Auckland car dealer ordered to pay nearly $8k over sour BMW sale
Search Driven for vehicles for sale
An Auckland car dealer has been ordered to pay nearly $8,000 for engaging in misleading conduct over the history of a vehicle that had previously been written off in an accident.
Shore European Consulting Group Ltd (SECG) was ordered to pay Maxwell Flaws $7,970.75 by the Motor Vehicle Dispute Tribunal.
Flaws bought the 2003 BMW M5 in November 2016, from Vance Hibberd, a director of SECG.
While Hibberd sold the vehicle independently, SECG was integrally involved in the sale.
Flaws claimed that he was misled by Hibberd, as discussions prior to purchasing the vehicle never revealed the true history of the BMW.
Flaws claimed that he had asked Hibberd if the vehicle had previously suffered accident damage. Hibberd allegedly advised Flaws that the vehicle showed no sign of an accident, but that it had been deregistered in 2006 because of legal proceedings resulting from a family inheritance dispute.
However, after purchasing the vehicle, Flaws discovered that the BMW was in fact deregistered in 2008 as a result of an accident that left the car requiring extensive structural repairs.
In its determination, the tribunal said it was satisfied that the representation of the vehicle was misleading to Flaws.
"I am satisfied that the representation that the vehicle had no sign of accident damage and was deregistered because of a family feud would give a reasonable consumer the impression that this vehicle was not written off because of accident damage," the tribunal said.

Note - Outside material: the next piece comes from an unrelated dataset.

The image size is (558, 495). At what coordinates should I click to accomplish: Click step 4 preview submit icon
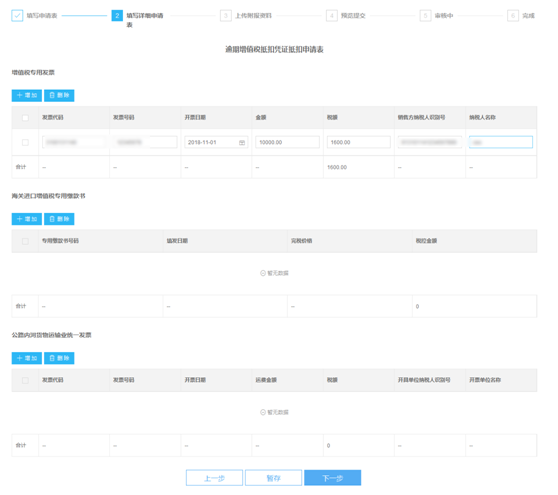pos(332,16)
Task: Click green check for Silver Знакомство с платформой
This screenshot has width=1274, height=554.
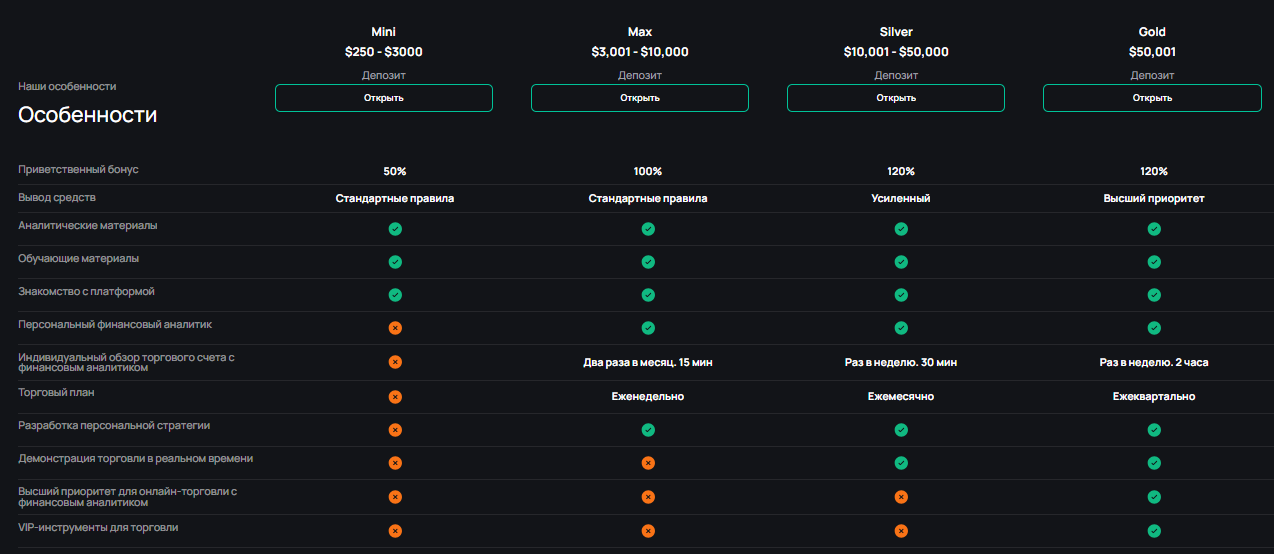Action: click(x=901, y=295)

"This representation was misleading. The vehicle was not deregistered because of a family feud. It was deregistered in 2008 because it had been written off following an accident. Flaws provided photographs taken while the vehicle was being repaired. It is evident that the vehicle suffered significant structural and panel damage, particularly to the front and driver side rear of the vehicle."
The tribunal ruled that Flaws had suffered loss as a result of being misled, and that the vehicle is now worth less than the $38,350 he paid for it because of its history.

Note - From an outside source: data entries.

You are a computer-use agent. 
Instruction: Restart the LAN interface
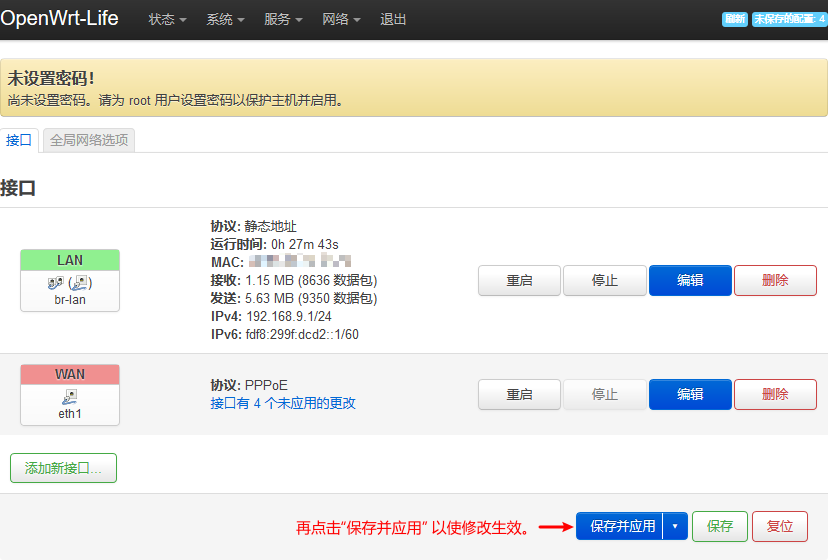[519, 280]
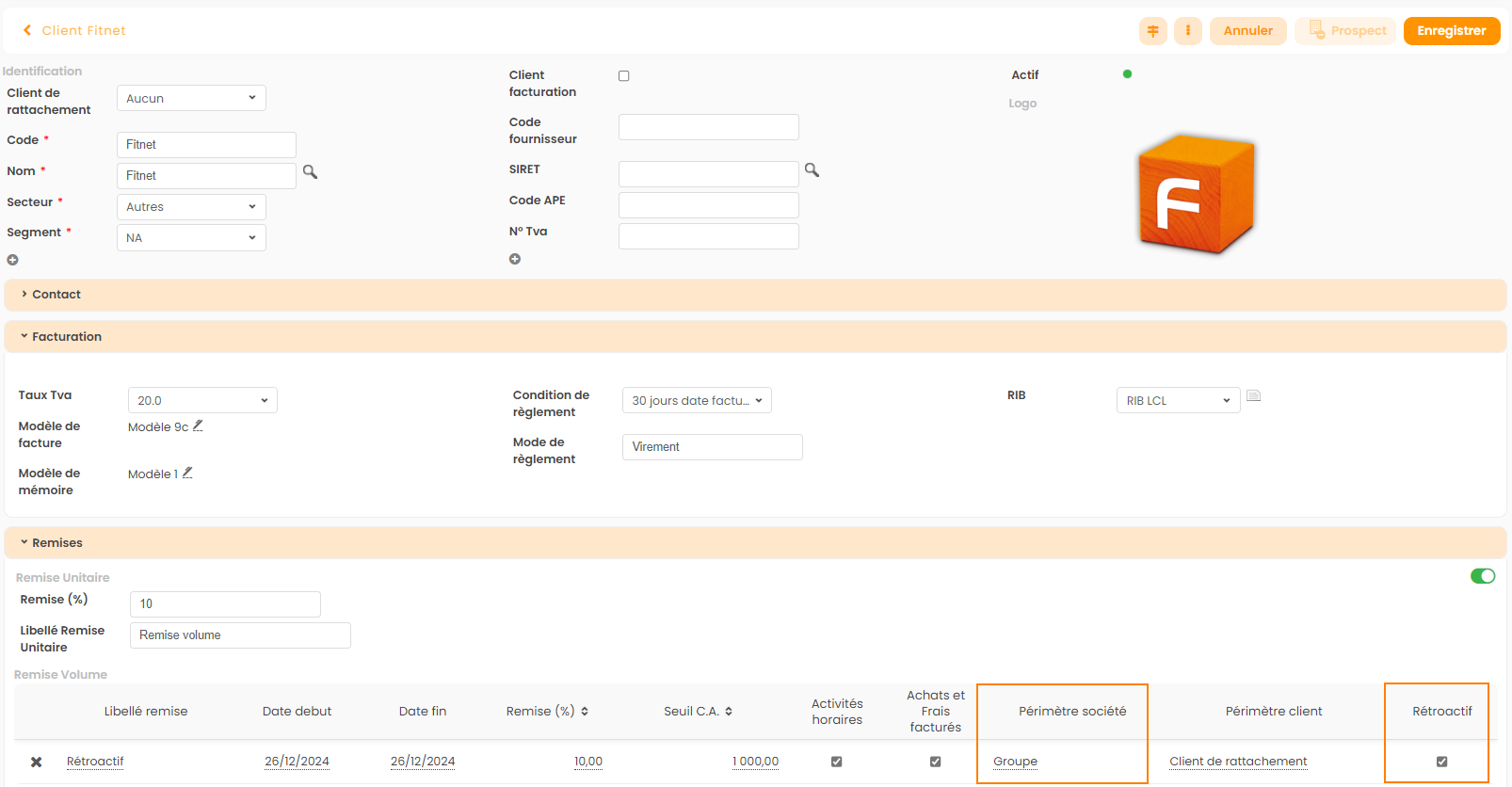Click the plus icon below Segment
The image size is (1512, 787).
point(13,260)
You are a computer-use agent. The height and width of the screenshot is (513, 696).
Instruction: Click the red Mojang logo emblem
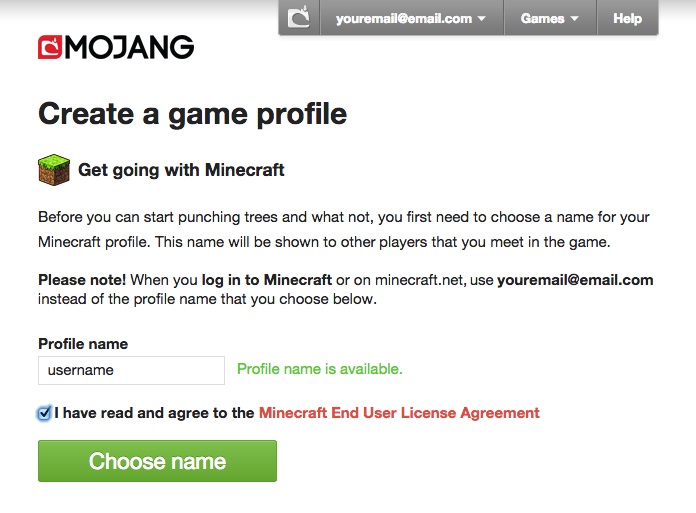pyautogui.click(x=50, y=48)
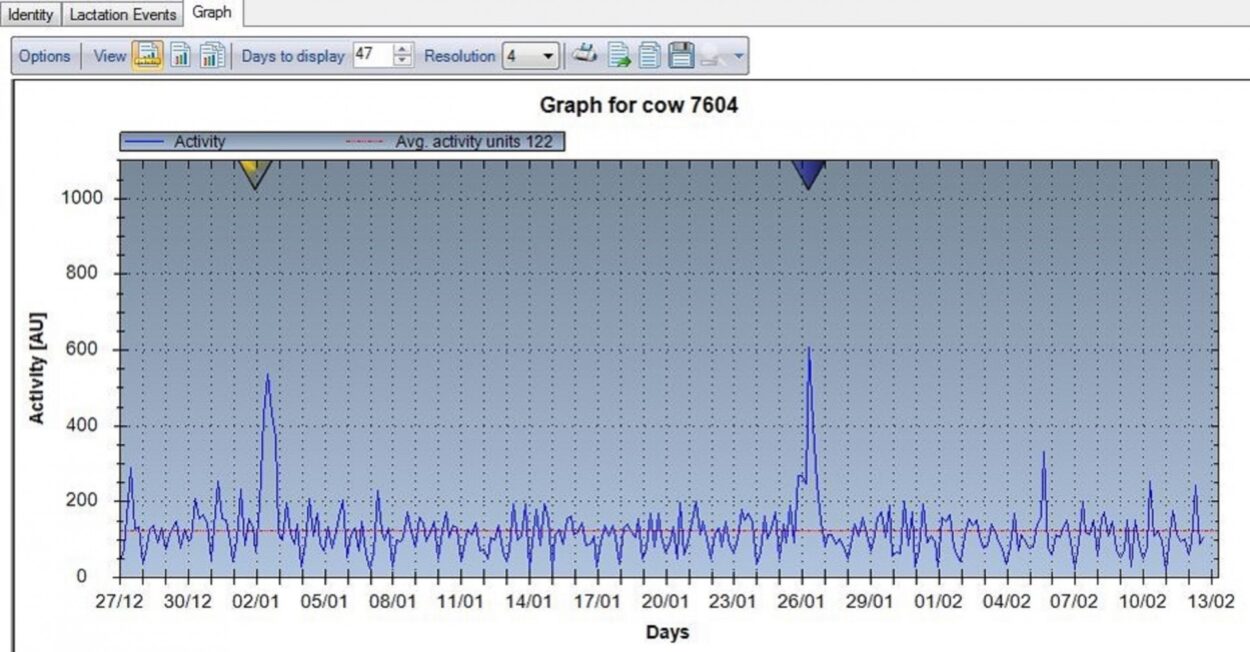Click the blue event marker near 26/01
Image resolution: width=1250 pixels, height=652 pixels.
tap(808, 173)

This was further emphasised by three valuations from Calais Motor Court Ltd, A Motor Company Ltd and Cooke Howlison BMW obtained by Flaws.
"A stigma attaches to vehicles that have previously been written off, which affects the resale value of those vehicles. I have seen evidence of this stigma in many similar cases heard by the Tribunal, particularly in relation to written off vehicles imported from Australia. That stigma is evident in the valuations from Calais Motor Court Ltd and A Motor Company Ltd obtained by Flaws, which both note that the vehicle's value is affected by the fact that the vehicle has previously been written off," the tribunal said.

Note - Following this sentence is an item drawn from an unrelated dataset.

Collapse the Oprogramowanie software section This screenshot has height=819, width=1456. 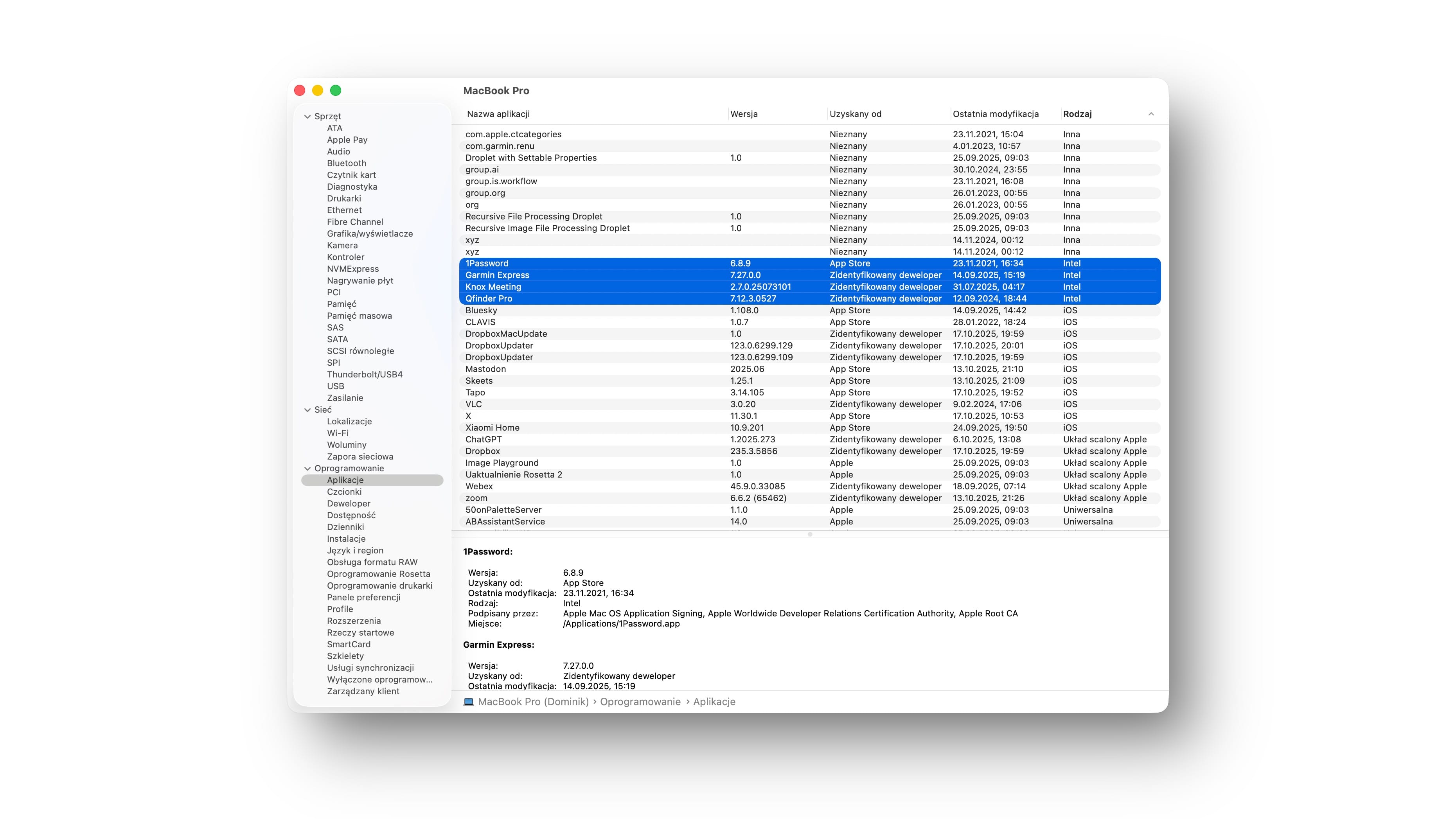307,469
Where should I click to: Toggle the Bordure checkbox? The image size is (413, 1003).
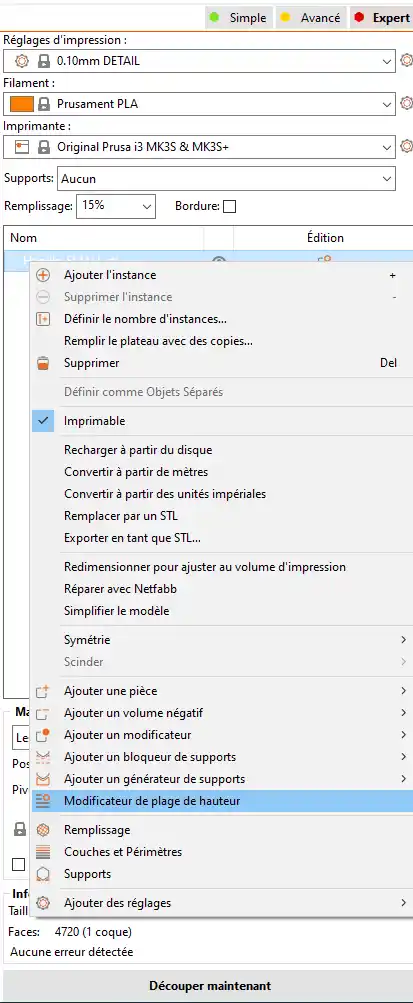tap(229, 207)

The valuations put a value on the vehicle at $23,000, $24,500 and $26,000 respectively. Hibberd, who has some experience previously selling written off vehicles, said the car is worth in the "low $30,000s".
The tribunal considered $28,500 – an approximate midpoint between the valuations – to be the vehicle's current retail value, therefore Flaws had suffered a loss of $9,850.
A further $2,000 was taken off that total as Flaws had driven the vehicle for roughly 6,000kms over the 16 months he had owned it.
The Herald has contacted Hibberd for comment.